## What you are asked to do
Copy out the stretch from the row containing "Where should I click to: Click the search" through the end of the rows, requests included, but shift every coordinate in the answers by -97.

## Information provided
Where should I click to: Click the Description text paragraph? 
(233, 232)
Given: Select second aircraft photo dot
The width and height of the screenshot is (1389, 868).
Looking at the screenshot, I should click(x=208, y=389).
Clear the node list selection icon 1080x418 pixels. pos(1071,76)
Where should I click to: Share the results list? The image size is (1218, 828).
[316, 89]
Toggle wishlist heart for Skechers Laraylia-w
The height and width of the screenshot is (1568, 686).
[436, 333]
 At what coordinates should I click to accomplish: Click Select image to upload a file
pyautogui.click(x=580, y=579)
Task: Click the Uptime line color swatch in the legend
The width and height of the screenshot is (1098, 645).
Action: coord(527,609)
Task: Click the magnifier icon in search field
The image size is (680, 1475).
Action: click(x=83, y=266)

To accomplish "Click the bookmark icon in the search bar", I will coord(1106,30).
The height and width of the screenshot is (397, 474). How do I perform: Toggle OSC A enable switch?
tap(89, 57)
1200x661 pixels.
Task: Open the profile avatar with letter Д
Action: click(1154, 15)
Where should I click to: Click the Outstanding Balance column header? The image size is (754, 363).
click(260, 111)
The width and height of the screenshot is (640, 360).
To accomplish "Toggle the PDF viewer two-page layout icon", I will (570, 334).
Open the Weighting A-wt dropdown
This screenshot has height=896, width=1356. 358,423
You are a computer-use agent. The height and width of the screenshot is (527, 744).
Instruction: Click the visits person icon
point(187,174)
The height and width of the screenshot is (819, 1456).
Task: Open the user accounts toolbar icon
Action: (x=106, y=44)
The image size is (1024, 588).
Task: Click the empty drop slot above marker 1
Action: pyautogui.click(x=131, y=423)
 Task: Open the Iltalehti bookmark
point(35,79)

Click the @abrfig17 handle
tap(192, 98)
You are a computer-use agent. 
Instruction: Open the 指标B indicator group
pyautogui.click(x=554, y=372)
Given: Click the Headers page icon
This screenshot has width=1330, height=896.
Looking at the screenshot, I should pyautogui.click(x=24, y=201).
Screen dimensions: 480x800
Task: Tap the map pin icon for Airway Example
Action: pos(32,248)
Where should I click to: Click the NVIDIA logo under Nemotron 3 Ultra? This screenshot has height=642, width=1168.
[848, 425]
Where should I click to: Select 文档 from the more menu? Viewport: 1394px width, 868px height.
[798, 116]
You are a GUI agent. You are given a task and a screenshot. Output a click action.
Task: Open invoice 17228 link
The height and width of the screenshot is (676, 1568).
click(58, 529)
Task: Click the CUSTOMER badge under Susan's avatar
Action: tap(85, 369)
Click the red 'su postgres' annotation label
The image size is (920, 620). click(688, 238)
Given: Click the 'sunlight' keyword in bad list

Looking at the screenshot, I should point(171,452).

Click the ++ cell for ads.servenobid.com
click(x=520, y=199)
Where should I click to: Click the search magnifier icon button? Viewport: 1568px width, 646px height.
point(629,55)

## Task result
Where should I click to: Click the search magnifier icon button? Viewport: 1568px width, 646px height.
point(532,-42)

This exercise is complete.